__TEXT SECTION__:
++++
Then tells us that (at least if n is a multiple of 4) that:

$$ T(n) = n + n-4 + (n-8) + ... T(0) $$

Now if we assume $T(0) = O(1)$ then we have that

$$ T(n) = n + (n-4) + (n-8) + ... O(1) $$

so we conclude that

$$ T(n) = \frac{n}{4} n + O(1) - 4 - 8 - 12 .... -n $$

Now at this point you can drop the terms on the right hand side but perhaps you are new and don't believe me so we can keep bashing this recurrence out

$$ T(n) = \frac{n}{4} n + O(1) - 4(1 + 2 + 3 ... \frac{n}{4}) $$

Now we go ahead and apply the formula that we know for sums of $1 ... n$ to find:

$$ T(n) = \frac{n^2}{4} + O(1) - 4 \frac{1}{2} \frac{n}{4} \left( \frac{n}{4} + 1 \right) $$

And this simplifies out to:

$$ T(n) = \frac{n^2}{4} + O(1) - \frac{n}{2} \left( \frac{n}{4} + 1 \right) = \frac{n^2}{4} + O(1) - \frac{n^2}{8} - \frac{n}{2}$$

Now those two quadratic terms combine but don't completely cancel out so you end up with a left over of:

$$ T(n) = \frac{n^2}{8} - \frac{n}{2} + O(1) $$

But we ignore the linear and lower terms and even forget the constant in front of the $n^2$ to just write

$$ T(n) = O(n^2) $$
++++
__STORED RECORDS__:
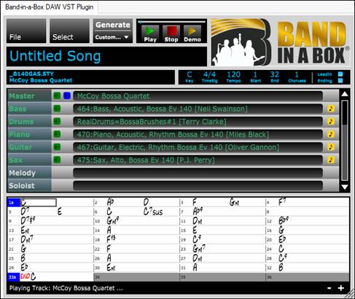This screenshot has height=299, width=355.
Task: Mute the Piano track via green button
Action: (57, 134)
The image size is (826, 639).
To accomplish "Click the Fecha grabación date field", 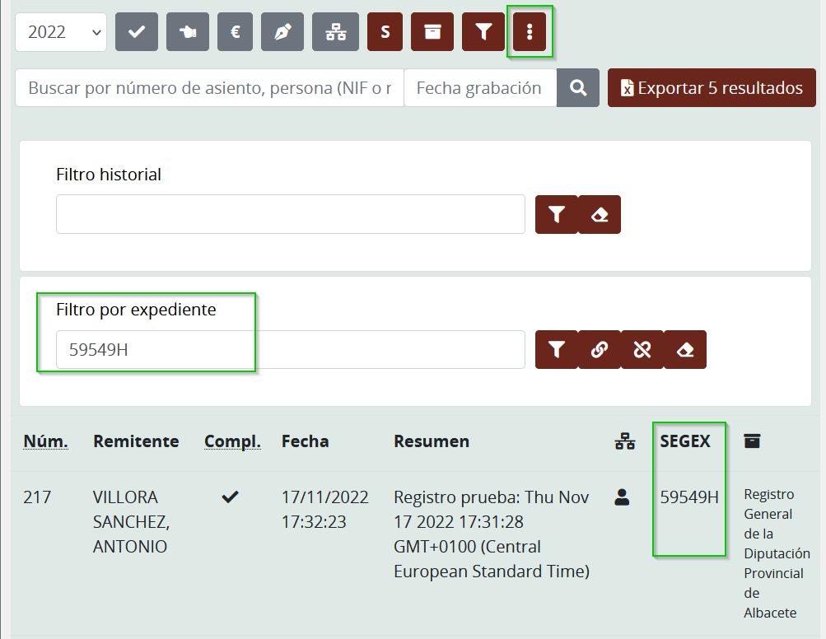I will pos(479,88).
++++
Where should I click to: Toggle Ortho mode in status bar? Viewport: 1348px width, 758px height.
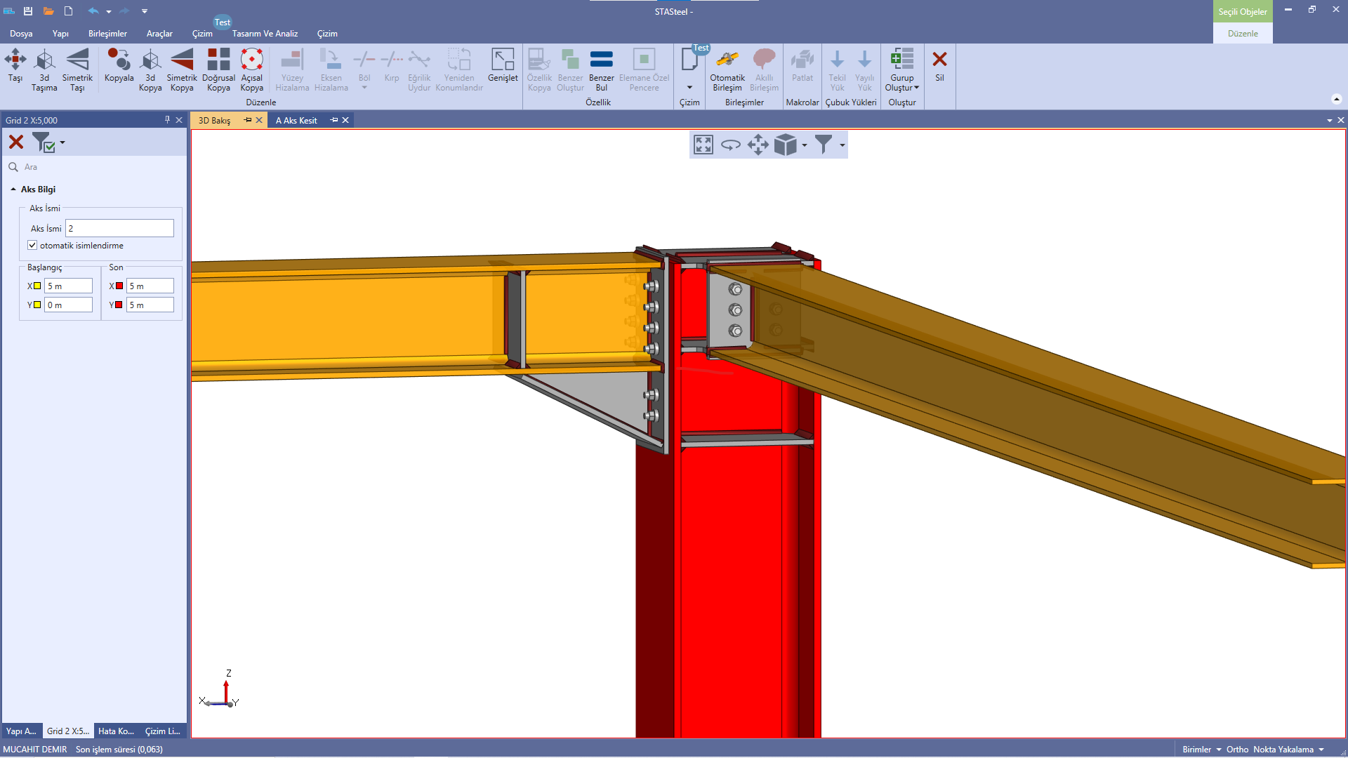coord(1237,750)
++++
__GIVEN INSTRUCTION 1__:
In the recurrence derivation, why does the working continue after the point where the right-hand terms could already be dropped? Answer in one to three sentences.
__GIVEN INSTRUCTION 2__:
From the listing, output everything from the line containing "Where should I" down to the line containing "coord(1237,750)", leaving the pictures out.
The text and the listing come from unrelated sources.

__CORRECT OUTPUT 1__:
The derivation continues because a reader who is new might not believe those terms can be dropped. So the recurrence is worked out in full to show the result directly.

__CORRECT OUTPUT 2__:
Where should I click to: Toggle Ortho mode in status bar? Viewport: 1348px width, 758px height.
coord(1237,750)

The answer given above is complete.